In late 2017, to accelerate the schedule, the team made a strategic decision to relocate the deck closure joint of the main span to allow concurrent erection from the east and west banks. The bridge’s single tower supports 15 pairs of stay cables designed in a harp arrangement. Typically, crews would complete the tower first, then erect the deck segments one by one from the tower onward, each supported by a corresponding stay. After moving the closure joint location further west, the team was able to erect the main span from both sides, says Nader. This resulted in a 50-m cantilever from the first east pier that could not be supported using temporary shoring due to the “no construction zone” requirement to keep the channel open.

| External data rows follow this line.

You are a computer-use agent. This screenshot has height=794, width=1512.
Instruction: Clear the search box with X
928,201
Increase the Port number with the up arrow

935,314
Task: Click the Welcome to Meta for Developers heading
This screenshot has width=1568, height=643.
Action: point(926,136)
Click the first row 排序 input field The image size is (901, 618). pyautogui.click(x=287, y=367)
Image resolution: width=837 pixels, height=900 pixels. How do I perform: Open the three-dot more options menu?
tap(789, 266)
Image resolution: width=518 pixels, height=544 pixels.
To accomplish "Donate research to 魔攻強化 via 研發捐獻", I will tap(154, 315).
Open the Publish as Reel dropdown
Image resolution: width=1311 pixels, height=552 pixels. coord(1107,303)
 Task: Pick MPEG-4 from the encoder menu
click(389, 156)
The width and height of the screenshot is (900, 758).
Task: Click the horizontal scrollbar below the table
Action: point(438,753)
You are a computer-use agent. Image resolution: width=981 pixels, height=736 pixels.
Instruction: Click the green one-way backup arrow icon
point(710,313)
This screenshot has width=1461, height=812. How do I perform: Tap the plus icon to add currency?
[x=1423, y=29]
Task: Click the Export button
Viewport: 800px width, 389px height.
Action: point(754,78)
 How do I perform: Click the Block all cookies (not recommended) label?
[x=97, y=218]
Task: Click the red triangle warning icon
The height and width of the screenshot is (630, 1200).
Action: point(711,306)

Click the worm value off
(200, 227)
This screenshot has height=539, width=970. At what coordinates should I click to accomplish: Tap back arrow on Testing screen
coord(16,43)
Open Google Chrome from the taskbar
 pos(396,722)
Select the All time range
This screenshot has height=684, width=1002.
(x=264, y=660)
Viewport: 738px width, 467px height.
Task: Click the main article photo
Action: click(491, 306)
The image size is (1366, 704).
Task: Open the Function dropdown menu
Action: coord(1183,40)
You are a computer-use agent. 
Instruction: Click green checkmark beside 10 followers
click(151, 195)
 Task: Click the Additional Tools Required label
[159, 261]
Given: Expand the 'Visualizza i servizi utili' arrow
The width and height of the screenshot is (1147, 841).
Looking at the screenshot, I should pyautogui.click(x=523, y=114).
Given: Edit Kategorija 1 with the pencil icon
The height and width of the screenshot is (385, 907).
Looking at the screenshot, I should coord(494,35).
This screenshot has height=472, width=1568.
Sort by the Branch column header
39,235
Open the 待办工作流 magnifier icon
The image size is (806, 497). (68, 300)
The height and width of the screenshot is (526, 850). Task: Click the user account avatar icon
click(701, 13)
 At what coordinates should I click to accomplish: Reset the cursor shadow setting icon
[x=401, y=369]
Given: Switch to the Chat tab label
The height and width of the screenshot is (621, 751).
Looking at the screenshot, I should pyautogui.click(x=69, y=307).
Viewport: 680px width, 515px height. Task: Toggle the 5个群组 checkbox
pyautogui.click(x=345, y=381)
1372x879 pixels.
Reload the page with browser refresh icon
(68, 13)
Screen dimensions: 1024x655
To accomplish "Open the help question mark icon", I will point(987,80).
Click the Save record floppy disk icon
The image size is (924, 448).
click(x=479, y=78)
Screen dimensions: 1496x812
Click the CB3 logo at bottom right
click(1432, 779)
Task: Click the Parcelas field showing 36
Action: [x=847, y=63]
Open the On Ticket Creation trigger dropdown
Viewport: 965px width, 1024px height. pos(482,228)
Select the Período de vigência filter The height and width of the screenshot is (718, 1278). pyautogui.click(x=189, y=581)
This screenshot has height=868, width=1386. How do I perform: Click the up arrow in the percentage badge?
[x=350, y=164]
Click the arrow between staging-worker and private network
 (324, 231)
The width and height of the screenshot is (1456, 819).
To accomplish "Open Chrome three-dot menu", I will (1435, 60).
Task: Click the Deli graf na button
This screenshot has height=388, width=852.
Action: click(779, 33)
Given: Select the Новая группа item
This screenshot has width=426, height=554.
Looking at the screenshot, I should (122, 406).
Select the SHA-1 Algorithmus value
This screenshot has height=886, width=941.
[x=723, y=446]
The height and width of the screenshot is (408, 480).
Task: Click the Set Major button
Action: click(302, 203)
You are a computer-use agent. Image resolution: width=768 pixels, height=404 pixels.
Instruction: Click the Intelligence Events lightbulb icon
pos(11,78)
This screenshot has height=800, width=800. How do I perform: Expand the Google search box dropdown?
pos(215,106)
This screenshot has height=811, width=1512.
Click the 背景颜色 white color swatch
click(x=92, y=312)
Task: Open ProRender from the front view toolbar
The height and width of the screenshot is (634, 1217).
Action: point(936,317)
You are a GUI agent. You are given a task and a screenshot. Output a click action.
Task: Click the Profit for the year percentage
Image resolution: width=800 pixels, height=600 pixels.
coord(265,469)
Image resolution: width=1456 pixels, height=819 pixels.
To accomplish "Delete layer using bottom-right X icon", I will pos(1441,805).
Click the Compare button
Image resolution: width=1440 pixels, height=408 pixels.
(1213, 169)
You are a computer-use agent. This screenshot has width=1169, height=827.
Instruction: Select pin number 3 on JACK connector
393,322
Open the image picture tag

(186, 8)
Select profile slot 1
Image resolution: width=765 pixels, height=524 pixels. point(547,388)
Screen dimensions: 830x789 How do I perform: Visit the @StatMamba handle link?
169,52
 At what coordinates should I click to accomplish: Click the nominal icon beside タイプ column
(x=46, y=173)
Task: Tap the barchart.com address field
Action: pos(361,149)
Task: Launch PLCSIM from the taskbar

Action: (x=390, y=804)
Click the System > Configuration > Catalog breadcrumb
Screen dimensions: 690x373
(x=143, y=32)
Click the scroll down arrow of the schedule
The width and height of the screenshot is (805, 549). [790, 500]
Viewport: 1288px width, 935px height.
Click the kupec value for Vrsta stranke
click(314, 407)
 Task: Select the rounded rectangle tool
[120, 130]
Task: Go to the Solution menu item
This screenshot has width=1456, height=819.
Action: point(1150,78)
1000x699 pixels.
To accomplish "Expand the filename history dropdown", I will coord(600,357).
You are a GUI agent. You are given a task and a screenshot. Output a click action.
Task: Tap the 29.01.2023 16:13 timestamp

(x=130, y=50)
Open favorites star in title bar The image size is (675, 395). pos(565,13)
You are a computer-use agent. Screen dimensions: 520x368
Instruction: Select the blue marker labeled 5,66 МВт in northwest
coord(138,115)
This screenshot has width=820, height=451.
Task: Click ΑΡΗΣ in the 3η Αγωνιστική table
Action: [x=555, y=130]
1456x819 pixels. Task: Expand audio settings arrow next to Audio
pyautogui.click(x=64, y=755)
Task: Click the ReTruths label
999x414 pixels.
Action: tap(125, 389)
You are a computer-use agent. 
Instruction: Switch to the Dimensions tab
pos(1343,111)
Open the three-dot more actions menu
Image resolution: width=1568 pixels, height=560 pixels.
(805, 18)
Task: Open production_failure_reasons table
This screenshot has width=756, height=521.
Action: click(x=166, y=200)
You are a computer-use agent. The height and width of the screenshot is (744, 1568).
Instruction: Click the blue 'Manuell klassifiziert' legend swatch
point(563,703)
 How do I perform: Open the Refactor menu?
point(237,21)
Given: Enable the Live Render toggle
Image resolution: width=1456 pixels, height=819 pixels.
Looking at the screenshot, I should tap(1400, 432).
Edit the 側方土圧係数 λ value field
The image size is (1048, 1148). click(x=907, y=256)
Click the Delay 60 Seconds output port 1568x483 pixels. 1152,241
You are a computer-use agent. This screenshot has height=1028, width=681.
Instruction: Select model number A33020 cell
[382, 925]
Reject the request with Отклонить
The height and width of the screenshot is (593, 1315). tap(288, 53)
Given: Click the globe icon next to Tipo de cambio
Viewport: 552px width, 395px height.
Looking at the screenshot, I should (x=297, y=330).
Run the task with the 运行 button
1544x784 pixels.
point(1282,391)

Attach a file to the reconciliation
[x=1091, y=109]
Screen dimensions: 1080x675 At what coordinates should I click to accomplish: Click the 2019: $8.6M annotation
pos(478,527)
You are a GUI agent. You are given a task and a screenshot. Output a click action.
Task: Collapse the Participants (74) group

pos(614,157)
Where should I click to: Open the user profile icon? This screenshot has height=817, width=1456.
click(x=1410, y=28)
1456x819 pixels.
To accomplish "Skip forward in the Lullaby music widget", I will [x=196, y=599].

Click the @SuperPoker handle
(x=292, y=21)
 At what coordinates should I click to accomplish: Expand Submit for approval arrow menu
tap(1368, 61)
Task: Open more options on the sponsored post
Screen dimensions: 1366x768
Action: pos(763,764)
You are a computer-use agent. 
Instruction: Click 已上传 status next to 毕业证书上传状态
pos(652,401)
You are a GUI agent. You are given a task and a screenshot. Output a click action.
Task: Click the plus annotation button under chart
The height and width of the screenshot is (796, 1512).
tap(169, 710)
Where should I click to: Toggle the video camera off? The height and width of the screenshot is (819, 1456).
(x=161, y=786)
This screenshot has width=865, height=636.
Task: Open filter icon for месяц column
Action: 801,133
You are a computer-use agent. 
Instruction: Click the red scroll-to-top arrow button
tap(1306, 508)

“We decided to support the cantilever with a king post tower, with temporary stays anchored at the second east pier and at segments MS12 and MS13,” says Nader. “Effectively, the east cantilever was supported by a temporary cable-stayed bridge.” The scheme saved two months, he says, and the closure joint will be completed after the holiday season.
This took place with the concurrent advancement of the heavy lift segments for the main span tower. Each fully assembled 12.5-m by 57.3-m segment weighs 850 tonnes and was erected using a custom-built dynamic lifting frame and a moveable lifting beam.
When Quebec-based AGF Access Group got the contract to provide access on the bridge, the first thing it did was talk to its special projects division. The company pledged to supply 85% of the access equipment for the bridge project, including mast climbers for the towers, traditional swing-stage scaffolding and ring-tied stairs, as well as temporary and permanent elevators inside and outside the bridge’s pylon. In addition to standard access gear, AGF also saw a particular engineering challenge in accessing the undersides of the cantilevered spans.
Building a Better Platform
“They were building the bridge on a cantilevered segmented approach—bridge sections assembled and mounted on a cantilever,” says Alex Di Domenico, vice president for major projects at AGF. “We came up with some custom bolting platforms for that.” AGF provided three traveling aluminum access platforms instead of the typical steel platforms used in the industry, which features fully electrical controls to travel along the cantilevered sections of the bridge.
The traveling platforms were a crucial staging area for construction, together providing full coverage of the bridge’s 55-m width. The 19-m-wide platforms, designed to retract to 16 meters when stored at the ends of the bridge, boast a 4,000-kilogram capacity when fully extended. “That was the idea—one tonne for personnel, three for materials,” says Sony Trudel, engineering director for special projects at AGF. “When you have all three platforms together, you have [a working area] almost the size of an ice hockey rink.”
Building aluminum-based work platforms of this scale isn’t a standard product for AGF, but the demands of the contractor drove their engineers to come up with a solution, says Di Domenico. “One of the key features of the cantilever method is having as little weight as possible on cantilevered ends,” he explains. Having aluminum platforms made the equipment easier to work with, he adds.
The three platforms are electronically controlled and can travel along the bottom of the main span without assistance or additional equipment. Because they were designed alongside the bridge itself, they are able to traverse elements of the bridge’s underside that would impede off-the-shelf access platforms. AGF Group plans to refurbish them as permanent maintenance equipment stored below platform level once construction is completed. “We really believe that this approach can be used on our future projects in North America,” says Di Domenico.